* Short problem
Please quote the entries below word for word, starting with the line that contains "The image size is (1161, 332)." and continuing through the last line of the entries, both ends included.

--- Provided material ---

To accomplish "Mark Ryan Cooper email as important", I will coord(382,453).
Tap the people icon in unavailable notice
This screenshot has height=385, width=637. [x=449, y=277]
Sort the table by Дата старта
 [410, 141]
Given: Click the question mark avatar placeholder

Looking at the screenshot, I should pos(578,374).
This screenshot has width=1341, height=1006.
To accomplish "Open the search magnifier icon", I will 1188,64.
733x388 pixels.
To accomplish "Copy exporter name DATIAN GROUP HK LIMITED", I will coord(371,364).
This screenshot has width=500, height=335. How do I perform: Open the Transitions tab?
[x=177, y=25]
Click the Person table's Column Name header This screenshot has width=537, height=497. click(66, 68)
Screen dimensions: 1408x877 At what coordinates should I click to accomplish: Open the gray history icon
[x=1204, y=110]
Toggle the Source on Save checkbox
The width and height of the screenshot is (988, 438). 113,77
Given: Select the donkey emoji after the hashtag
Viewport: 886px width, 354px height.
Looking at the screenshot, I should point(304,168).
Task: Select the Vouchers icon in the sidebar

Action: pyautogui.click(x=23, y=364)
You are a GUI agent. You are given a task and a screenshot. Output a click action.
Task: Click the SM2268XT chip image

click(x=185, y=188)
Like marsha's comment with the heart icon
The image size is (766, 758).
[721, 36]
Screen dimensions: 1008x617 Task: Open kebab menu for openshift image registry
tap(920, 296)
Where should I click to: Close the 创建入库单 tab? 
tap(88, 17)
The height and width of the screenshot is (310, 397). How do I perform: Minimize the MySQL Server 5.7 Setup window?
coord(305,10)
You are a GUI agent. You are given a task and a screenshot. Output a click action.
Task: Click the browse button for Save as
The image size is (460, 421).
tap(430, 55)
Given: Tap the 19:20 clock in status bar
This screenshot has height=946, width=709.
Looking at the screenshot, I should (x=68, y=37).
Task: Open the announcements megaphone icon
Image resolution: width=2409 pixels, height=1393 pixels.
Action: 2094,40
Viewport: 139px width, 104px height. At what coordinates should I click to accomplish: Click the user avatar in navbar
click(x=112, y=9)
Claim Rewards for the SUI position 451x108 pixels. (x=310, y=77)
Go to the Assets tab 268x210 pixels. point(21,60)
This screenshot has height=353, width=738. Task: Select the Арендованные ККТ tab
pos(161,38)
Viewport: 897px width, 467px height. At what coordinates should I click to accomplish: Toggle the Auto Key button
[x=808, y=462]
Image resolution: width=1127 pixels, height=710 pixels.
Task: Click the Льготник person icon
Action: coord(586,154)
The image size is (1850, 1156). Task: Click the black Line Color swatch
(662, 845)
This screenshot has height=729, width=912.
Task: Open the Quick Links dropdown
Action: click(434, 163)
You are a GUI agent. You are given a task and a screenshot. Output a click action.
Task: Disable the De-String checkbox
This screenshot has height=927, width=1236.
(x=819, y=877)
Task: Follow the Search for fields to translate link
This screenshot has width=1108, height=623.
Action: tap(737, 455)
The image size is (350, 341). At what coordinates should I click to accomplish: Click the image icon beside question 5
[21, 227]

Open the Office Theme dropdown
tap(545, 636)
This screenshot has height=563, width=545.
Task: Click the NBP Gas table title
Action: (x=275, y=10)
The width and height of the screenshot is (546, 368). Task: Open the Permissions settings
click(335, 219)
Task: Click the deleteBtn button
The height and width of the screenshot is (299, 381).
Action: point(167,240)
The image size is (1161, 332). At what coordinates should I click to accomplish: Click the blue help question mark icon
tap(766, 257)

---

* Task response
The image size is (1161, 332). At what coordinates should I click to accomplish: Click the blue help question mark icon
tap(766, 257)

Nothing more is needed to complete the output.